▸ What is being asked:
Copy out all of the records below, putting "screen agent" wherever "GUI agent" occurs and changing nothing else.
==== Data supplied ====
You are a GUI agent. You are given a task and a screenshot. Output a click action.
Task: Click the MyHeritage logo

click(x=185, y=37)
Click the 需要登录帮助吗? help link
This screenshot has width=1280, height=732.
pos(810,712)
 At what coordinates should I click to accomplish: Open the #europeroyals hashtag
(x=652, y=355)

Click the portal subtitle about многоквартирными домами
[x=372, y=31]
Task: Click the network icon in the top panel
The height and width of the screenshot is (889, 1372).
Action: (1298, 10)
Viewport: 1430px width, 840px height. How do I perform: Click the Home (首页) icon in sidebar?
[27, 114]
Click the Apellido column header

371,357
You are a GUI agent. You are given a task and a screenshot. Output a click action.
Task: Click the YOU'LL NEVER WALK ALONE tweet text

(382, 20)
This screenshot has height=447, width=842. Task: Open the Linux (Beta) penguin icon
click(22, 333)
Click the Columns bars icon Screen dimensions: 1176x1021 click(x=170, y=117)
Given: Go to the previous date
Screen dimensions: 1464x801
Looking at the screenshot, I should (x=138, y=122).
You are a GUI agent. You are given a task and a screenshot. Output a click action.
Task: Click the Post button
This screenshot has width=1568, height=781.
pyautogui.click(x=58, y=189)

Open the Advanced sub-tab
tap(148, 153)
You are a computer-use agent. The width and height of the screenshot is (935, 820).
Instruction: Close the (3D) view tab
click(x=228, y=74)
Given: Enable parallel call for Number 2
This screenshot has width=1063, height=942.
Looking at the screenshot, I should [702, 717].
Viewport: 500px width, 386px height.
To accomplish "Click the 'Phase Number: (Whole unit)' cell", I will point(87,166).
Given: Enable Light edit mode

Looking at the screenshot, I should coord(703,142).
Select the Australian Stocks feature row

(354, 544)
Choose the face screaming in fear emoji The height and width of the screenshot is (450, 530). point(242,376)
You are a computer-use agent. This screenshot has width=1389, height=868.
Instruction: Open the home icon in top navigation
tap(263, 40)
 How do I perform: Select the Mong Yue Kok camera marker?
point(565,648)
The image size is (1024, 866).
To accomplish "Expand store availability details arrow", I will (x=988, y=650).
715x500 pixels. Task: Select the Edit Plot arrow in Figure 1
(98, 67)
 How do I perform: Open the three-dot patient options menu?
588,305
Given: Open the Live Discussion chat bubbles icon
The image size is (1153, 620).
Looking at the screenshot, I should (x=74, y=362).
====
▸ Written response:
You are a screen agent. You are given a task and a screenshot. Output a click action.
Task: Click the MyHeritage logo

click(x=185, y=37)
Click the 需要登录帮助吗? help link
This screenshot has width=1280, height=732.
pos(810,712)
 At what coordinates should I click to accomplish: Open the #europeroyals hashtag
(x=652, y=355)

Click the portal subtitle about многоквартирными домами
[x=372, y=31]
Task: Click the network icon in the top panel
The height and width of the screenshot is (889, 1372).
Action: (1298, 10)
Viewport: 1430px width, 840px height. How do I perform: Click the Home (首页) icon in sidebar?
[27, 114]
Click the Apellido column header

371,357
You are a screen agent. You are given a task and a screenshot. Output a click action.
Task: Click the YOU'LL NEVER WALK ALONE tweet text

(382, 20)
This screenshot has height=447, width=842. Task: Open the Linux (Beta) penguin icon
click(22, 333)
Click the Columns bars icon Screen dimensions: 1176x1021 click(x=170, y=117)
Given: Go to the previous date
Screen dimensions: 1464x801
Looking at the screenshot, I should (x=138, y=122).
You are a screen agent. You are given a task and a screenshot. Output a click action.
Task: Click the Post button
This screenshot has width=1568, height=781.
pyautogui.click(x=58, y=189)

Open the Advanced sub-tab
tap(148, 153)
You are a computer-use agent. The width and height of the screenshot is (935, 820).
Instruction: Close the (3D) view tab
click(x=228, y=74)
Given: Enable parallel call for Number 2
This screenshot has width=1063, height=942.
Looking at the screenshot, I should [702, 717].
Viewport: 500px width, 386px height.
To accomplish "Click the 'Phase Number: (Whole unit)' cell", I will point(87,166).
Given: Enable Light edit mode

Looking at the screenshot, I should coord(703,142).
Select the Australian Stocks feature row

(354, 544)
Choose the face screaming in fear emoji The height and width of the screenshot is (450, 530). point(242,376)
You are a computer-use agent. This screenshot has width=1389, height=868.
Instruction: Open the home icon in top navigation
tap(263, 40)
 How do I perform: Select the Mong Yue Kok camera marker?
point(565,648)
The image size is (1024, 866).
To accomplish "Expand store availability details arrow", I will (x=988, y=650).
715x500 pixels. Task: Select the Edit Plot arrow in Figure 1
(98, 67)
 How do I perform: Open the three-dot patient options menu?
588,305
Given: Open the Live Discussion chat bubbles icon
The image size is (1153, 620).
Looking at the screenshot, I should (x=74, y=362).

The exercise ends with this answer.